My wife and I went on a double-date with her sister and said sister’s boyfriend on Monday night. Of all the movies that were playing, this is the only one that all of us had any interest in seeing. Jim and I just wanted to see an action film and the girls wanted to see it because . . . well, Channing Tatum is, apparently, easy on the eyes for them.
Really, I wanted to see the movie because I am a huge fan of James Woods. The man is a genius (literally . . . he’s in Mensa). But he plays such a deliciously wide variety of characters. And his villain here is one that you really feel sorry for. Aside from that, the movie also had the chemistry between the two leads, John Cale (Tatum) and President Sawyer (Foxx), going for it. Their dialogue almost made the movie feel rather “Lethal Weapon-esque”. And I could truly grasp Tatum’s relationship with his daughter. It was played very believably. If watched for what it SHOULD have been, it would be a good action film.
But I can’t watch something on face value, can I?

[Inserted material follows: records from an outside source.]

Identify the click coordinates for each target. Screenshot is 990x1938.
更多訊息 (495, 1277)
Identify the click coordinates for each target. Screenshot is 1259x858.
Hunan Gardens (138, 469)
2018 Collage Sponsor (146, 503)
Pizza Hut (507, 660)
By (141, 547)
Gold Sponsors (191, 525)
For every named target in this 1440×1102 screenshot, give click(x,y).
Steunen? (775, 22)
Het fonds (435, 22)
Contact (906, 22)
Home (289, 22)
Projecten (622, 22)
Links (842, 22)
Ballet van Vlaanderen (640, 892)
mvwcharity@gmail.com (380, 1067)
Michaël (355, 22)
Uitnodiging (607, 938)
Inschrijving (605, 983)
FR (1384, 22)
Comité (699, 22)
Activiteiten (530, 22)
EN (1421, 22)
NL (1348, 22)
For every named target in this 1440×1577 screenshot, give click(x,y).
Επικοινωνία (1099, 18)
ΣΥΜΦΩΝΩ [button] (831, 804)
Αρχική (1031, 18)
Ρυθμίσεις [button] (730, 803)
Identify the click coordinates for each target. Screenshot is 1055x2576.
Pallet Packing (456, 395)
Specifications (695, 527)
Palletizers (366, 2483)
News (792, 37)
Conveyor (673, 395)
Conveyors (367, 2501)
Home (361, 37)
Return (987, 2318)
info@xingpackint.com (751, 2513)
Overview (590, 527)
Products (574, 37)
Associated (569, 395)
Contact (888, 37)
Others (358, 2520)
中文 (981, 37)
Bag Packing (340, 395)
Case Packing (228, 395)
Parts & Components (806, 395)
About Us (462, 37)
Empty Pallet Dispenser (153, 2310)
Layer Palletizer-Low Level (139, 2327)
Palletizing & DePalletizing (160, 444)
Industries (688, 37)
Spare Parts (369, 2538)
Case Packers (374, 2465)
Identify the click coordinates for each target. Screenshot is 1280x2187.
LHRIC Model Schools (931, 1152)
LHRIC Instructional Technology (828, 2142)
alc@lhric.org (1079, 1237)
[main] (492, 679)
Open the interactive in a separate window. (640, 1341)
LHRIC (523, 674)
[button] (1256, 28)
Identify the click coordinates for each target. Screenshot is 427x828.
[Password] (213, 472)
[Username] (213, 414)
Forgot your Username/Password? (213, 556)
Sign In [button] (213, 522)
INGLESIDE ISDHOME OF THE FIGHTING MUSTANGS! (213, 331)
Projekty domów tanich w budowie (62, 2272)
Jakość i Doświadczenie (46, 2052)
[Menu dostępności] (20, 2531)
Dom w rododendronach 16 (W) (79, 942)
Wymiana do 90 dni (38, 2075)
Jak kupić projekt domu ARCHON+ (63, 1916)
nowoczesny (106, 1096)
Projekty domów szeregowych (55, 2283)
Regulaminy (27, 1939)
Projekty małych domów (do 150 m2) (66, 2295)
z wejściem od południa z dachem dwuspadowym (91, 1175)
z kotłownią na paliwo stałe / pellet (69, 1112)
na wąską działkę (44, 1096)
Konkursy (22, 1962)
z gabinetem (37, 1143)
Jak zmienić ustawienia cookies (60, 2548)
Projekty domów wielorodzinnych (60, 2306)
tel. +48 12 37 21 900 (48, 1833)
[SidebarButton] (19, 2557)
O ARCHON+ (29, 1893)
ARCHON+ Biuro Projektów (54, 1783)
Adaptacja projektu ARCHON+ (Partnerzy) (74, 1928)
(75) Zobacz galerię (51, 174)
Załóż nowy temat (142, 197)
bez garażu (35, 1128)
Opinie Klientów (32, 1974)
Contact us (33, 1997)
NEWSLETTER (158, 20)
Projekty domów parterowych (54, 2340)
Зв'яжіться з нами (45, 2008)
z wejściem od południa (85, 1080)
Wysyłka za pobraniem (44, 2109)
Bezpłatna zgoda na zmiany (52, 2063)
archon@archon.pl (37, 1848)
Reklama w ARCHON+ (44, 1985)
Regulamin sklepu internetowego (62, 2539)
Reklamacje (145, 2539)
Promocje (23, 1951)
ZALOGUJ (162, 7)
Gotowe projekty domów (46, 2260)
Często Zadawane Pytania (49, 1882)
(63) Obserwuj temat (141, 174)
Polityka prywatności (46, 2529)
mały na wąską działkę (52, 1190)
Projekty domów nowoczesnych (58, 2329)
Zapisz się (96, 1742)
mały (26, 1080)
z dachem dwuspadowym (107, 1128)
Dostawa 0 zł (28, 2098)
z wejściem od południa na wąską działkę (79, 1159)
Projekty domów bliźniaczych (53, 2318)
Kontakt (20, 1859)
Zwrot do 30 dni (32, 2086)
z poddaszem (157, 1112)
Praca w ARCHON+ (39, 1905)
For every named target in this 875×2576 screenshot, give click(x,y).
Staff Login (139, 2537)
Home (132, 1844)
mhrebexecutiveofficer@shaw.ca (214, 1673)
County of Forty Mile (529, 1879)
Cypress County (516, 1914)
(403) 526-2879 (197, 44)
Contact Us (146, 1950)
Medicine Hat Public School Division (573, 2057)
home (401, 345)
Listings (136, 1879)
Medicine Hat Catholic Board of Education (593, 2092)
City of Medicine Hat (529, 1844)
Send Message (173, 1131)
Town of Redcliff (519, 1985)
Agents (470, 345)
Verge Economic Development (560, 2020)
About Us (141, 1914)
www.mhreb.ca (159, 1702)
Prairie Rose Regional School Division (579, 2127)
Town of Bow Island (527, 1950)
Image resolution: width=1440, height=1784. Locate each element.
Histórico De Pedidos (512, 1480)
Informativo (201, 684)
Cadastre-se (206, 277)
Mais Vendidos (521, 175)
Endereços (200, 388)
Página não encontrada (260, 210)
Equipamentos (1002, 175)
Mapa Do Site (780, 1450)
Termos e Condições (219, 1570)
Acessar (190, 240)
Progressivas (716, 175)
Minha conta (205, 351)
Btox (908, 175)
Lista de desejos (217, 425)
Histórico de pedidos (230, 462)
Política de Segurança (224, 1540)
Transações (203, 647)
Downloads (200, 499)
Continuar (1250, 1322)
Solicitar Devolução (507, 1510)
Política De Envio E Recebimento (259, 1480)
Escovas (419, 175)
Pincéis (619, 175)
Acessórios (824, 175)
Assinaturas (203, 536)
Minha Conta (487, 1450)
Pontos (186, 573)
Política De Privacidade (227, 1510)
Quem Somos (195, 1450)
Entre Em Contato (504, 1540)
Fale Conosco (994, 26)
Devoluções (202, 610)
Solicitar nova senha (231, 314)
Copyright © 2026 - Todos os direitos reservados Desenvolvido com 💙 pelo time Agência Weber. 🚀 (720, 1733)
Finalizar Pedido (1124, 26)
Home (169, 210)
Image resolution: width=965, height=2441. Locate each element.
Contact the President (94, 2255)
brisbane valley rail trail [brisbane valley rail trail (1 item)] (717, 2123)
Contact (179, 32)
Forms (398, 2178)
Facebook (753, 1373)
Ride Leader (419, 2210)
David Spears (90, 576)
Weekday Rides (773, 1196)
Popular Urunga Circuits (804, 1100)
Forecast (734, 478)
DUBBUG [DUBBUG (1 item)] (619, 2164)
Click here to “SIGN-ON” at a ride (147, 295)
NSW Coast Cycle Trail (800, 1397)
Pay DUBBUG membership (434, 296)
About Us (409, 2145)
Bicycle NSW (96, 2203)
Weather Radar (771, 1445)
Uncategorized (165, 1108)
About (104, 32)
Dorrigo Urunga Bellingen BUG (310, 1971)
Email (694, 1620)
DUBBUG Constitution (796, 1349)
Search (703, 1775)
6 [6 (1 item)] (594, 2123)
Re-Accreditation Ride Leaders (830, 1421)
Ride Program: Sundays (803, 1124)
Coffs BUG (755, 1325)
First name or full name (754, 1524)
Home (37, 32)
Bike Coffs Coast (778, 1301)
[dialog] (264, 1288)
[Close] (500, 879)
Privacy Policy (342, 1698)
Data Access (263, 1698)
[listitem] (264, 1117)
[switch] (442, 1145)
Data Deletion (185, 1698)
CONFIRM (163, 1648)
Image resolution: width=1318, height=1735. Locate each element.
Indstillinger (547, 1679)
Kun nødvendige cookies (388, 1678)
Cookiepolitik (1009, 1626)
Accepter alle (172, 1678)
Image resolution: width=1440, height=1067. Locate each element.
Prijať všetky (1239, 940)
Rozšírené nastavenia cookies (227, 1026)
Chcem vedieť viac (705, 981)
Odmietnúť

Why can’t Hollywood make a movie without taking jabs at conservatives? The movie is quick to point out that the villains are right-wing extremists who are angry because the president’s proposed Middle East peace treaty will take money out of the pockets of the people who make the weapons. The exception is Walker (James Woods), who is disenchanted by the death of his son in the military and the fact that the president won’t stand up to the terrorists in the Middle East. Ironically, Woods has always given the impression that he feels this way in real life. So why would he agree to this role that would make this point of view out to be villainous?
Furthermore, there won’t be peace in the Middle East until the Seven Year Treaty is signed (Daniel 9:27). As the movie ends with the countries in the Middle East agreeing to the president’s peace plan, does that make President Sawyer the Antichrist?